BEGIN THE INPUT

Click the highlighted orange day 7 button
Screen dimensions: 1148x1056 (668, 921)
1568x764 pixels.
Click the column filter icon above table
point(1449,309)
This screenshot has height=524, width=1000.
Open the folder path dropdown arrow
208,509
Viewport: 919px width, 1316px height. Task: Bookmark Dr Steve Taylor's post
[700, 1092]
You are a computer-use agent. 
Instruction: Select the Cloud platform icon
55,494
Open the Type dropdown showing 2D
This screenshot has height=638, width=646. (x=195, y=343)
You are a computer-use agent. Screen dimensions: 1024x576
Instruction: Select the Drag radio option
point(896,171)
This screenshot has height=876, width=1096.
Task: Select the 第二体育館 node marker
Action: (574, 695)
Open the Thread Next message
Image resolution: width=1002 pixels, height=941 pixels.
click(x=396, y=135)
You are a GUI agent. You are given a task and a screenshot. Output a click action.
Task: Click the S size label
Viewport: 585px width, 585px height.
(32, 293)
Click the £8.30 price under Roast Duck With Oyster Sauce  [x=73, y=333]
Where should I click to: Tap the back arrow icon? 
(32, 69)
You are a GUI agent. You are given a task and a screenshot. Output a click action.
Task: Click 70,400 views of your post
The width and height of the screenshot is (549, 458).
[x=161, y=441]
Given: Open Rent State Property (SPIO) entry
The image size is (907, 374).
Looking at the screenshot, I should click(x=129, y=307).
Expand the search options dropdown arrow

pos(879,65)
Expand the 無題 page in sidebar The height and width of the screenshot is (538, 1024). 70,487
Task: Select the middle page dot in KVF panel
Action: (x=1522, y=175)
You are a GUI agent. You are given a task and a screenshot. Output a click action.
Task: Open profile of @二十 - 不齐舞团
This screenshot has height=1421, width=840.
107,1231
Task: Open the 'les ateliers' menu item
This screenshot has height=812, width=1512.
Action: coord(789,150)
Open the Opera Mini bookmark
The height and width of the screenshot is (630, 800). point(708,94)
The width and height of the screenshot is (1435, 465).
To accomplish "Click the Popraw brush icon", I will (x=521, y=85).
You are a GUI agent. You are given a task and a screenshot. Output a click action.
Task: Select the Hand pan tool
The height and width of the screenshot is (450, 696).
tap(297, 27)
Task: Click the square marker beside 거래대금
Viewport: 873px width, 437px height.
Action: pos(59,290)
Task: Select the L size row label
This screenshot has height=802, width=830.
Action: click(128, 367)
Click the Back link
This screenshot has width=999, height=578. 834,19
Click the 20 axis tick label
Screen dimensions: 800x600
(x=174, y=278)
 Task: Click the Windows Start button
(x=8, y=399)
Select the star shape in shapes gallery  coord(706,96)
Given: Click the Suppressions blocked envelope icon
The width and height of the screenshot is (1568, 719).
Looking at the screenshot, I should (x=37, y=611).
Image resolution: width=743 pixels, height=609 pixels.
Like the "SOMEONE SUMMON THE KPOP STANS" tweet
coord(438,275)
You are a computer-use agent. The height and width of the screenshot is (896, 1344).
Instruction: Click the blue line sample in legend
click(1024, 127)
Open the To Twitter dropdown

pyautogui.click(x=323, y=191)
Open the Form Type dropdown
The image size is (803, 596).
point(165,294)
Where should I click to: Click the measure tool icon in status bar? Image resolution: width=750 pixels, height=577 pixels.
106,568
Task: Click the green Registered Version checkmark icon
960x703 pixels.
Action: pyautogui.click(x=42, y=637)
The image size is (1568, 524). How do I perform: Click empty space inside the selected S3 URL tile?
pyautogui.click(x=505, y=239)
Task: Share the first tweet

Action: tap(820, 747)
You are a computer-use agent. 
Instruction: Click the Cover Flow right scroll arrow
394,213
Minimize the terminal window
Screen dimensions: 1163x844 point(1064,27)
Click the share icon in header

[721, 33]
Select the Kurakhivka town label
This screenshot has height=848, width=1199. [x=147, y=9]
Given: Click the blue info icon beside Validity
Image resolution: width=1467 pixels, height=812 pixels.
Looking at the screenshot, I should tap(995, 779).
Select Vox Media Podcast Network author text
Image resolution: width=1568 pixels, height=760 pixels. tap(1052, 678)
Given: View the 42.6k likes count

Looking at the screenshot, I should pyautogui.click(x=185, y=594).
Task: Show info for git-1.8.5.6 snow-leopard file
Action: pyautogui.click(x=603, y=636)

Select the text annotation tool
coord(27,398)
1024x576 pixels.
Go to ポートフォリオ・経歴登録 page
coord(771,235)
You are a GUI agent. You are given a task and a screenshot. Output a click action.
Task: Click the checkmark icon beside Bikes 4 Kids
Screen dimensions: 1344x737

END THE INPUT

» **PROBLEM STATEMENT**
Return the material exactly. Leave out no line.

» **THE COMPLETED TASK**
Click the highlighted orange day 7 button
Screen dimensions: 1148x1056 (668, 921)
1568x764 pixels.
Click the column filter icon above table
point(1449,309)
This screenshot has height=524, width=1000.
Open the folder path dropdown arrow
208,509
Viewport: 919px width, 1316px height. Task: Bookmark Dr Steve Taylor's post
[700, 1092]
You are a computer-use agent. 
Instruction: Select the Cloud platform icon
55,494
Open the Type dropdown showing 2D
This screenshot has height=638, width=646. (x=195, y=343)
You are a computer-use agent. Screen dimensions: 1024x576
Instruction: Select the Drag radio option
point(896,171)
This screenshot has height=876, width=1096.
Task: Select the 第二体育館 node marker
Action: (574, 695)
Open the Thread Next message
Image resolution: width=1002 pixels, height=941 pixels.
click(x=396, y=135)
You are a GUI agent. You are given a task and a screenshot. Output a click action.
Task: Click the S size label
Viewport: 585px width, 585px height.
(32, 293)
Click the £8.30 price under Roast Duck With Oyster Sauce  [x=73, y=333]
Where should I click to: Tap the back arrow icon? 
(32, 69)
You are a GUI agent. You are given a task and a screenshot. Output a click action.
Task: Click 70,400 views of your post
The width and height of the screenshot is (549, 458).
[x=161, y=441]
Given: Open Rent State Property (SPIO) entry
The image size is (907, 374).
Looking at the screenshot, I should click(x=129, y=307).
Expand the search options dropdown arrow

pos(879,65)
Expand the 無題 page in sidebar The height and width of the screenshot is (538, 1024). 70,487
Task: Select the middle page dot in KVF panel
Action: (x=1522, y=175)
You are a GUI agent. You are given a task and a screenshot. Output a click action.
Task: Open profile of @二十 - 不齐舞团
This screenshot has height=1421, width=840.
107,1231
Task: Open the 'les ateliers' menu item
This screenshot has height=812, width=1512.
Action: coord(789,150)
Open the Opera Mini bookmark
The height and width of the screenshot is (630, 800). point(708,94)
The width and height of the screenshot is (1435, 465).
To accomplish "Click the Popraw brush icon", I will (x=521, y=85).
You are a GUI agent. You are given a task and a screenshot. Output a click action.
Task: Select the Hand pan tool
The height and width of the screenshot is (450, 696).
tap(297, 27)
Task: Click the square marker beside 거래대금
Viewport: 873px width, 437px height.
Action: pos(59,290)
Task: Select the L size row label
This screenshot has height=802, width=830.
Action: click(128, 367)
Click the Back link
This screenshot has width=999, height=578. 834,19
Click the 20 axis tick label
Screen dimensions: 800x600
(x=174, y=278)
 Task: Click the Windows Start button
(x=8, y=399)
Select the star shape in shapes gallery  coord(706,96)
Given: Click the Suppressions blocked envelope icon
The width and height of the screenshot is (1568, 719).
Looking at the screenshot, I should (x=37, y=611).
Image resolution: width=743 pixels, height=609 pixels.
Like the "SOMEONE SUMMON THE KPOP STANS" tweet
coord(438,275)
You are a computer-use agent. The height and width of the screenshot is (896, 1344).
Instruction: Click the blue line sample in legend
click(1024, 127)
Open the To Twitter dropdown

pyautogui.click(x=323, y=191)
Open the Form Type dropdown
The image size is (803, 596).
point(165,294)
Where should I click to: Click the measure tool icon in status bar? Image resolution: width=750 pixels, height=577 pixels.
106,568
Task: Click the green Registered Version checkmark icon
960x703 pixels.
Action: pyautogui.click(x=42, y=637)
The image size is (1568, 524). How do I perform: Click empty space inside the selected S3 URL tile?
pyautogui.click(x=505, y=239)
Task: Share the first tweet

Action: tap(820, 747)
You are a computer-use agent. 
Instruction: Click the Cover Flow right scroll arrow
394,213
Minimize the terminal window
Screen dimensions: 1163x844 point(1064,27)
Click the share icon in header

[721, 33]
Select the Kurakhivka town label
This screenshot has height=848, width=1199. [x=147, y=9]
Given: Click the blue info icon beside Validity
Image resolution: width=1467 pixels, height=812 pixels.
Looking at the screenshot, I should tap(995, 779).
Select Vox Media Podcast Network author text
Image resolution: width=1568 pixels, height=760 pixels. tap(1052, 678)
Given: View the 42.6k likes count

Looking at the screenshot, I should pyautogui.click(x=185, y=594).
Task: Show info for git-1.8.5.6 snow-leopard file
Action: pyautogui.click(x=603, y=636)

Select the text annotation tool
coord(27,398)
1024x576 pixels.
Go to ポートフォリオ・経歴登録 page
coord(771,235)
You are a GUI agent. You are given a task and a screenshot. Output a click action.
Task: Click the checkmark icon beside Bikes 4 Kids
Screen dimensions: 1344x737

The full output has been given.